Indies and documentaries populate lineup
Both forward-thinking and backward-glancing, this year’s Nashville Film Festival opens with romantic comedy “(500) Days of Summer” and closes with an “Easy Rider” revival.
In between, there’s a slate of 256 films from 45 nations and territories, with lots of music — both onscreen and off — and live appearances from William Shatner, Hal Holbrook, Gale Anne Hurd and more.

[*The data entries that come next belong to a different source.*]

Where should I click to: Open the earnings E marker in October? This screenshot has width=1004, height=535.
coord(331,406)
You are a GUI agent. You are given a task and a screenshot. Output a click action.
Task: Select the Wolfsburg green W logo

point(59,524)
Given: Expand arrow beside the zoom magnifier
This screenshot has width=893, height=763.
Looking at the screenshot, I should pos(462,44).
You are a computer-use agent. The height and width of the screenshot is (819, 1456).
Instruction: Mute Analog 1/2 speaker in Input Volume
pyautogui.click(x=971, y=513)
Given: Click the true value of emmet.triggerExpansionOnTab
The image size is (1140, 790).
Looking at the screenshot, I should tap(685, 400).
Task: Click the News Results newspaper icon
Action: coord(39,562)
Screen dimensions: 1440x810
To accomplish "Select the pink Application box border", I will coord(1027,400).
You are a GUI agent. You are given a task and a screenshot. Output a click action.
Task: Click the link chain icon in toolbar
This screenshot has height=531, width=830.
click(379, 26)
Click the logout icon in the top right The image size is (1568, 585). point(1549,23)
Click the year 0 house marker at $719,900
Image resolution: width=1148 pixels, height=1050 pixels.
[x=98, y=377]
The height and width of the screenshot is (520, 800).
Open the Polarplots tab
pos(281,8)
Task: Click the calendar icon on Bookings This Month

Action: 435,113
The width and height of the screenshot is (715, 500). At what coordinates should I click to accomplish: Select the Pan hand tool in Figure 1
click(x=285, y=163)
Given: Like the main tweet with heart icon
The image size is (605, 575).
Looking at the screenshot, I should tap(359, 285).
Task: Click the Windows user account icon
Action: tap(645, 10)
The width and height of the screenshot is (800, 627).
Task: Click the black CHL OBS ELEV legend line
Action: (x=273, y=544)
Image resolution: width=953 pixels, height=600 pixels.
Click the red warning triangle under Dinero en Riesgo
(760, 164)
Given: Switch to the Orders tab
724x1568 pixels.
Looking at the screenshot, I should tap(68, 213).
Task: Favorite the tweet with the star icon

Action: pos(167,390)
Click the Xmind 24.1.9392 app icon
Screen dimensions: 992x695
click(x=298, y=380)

The economy may be challenging, but don’t look for tears in the beer of Brian Owens, the new artistic director of the country music capital’s 40-year-old Tennessee fest. This year’s edition includes 75 business partnerships, and Nashville newcomer Owens — founder and former head of the Indianapolis Intl. Film Festival — reports a low attrition rate for past partners. Instrument maker Gibson, for example, returns after a year off. And the Documentary Channel steps up its commitment. The Screen Actors Guild is back as well.
“Those who did have to take a step down said that when times turn around, they’ll be back,” adds exec director Sallie Mayne, who put extra focus on in-kind donations this year, looking for ways to save money without actually transferring cash. “In a bad economy, what’s empty? Hotel rooms,” she says. “And what do we need? Hotel rooms.” Thus a win-win for the fest and Hampton Inn and Suites.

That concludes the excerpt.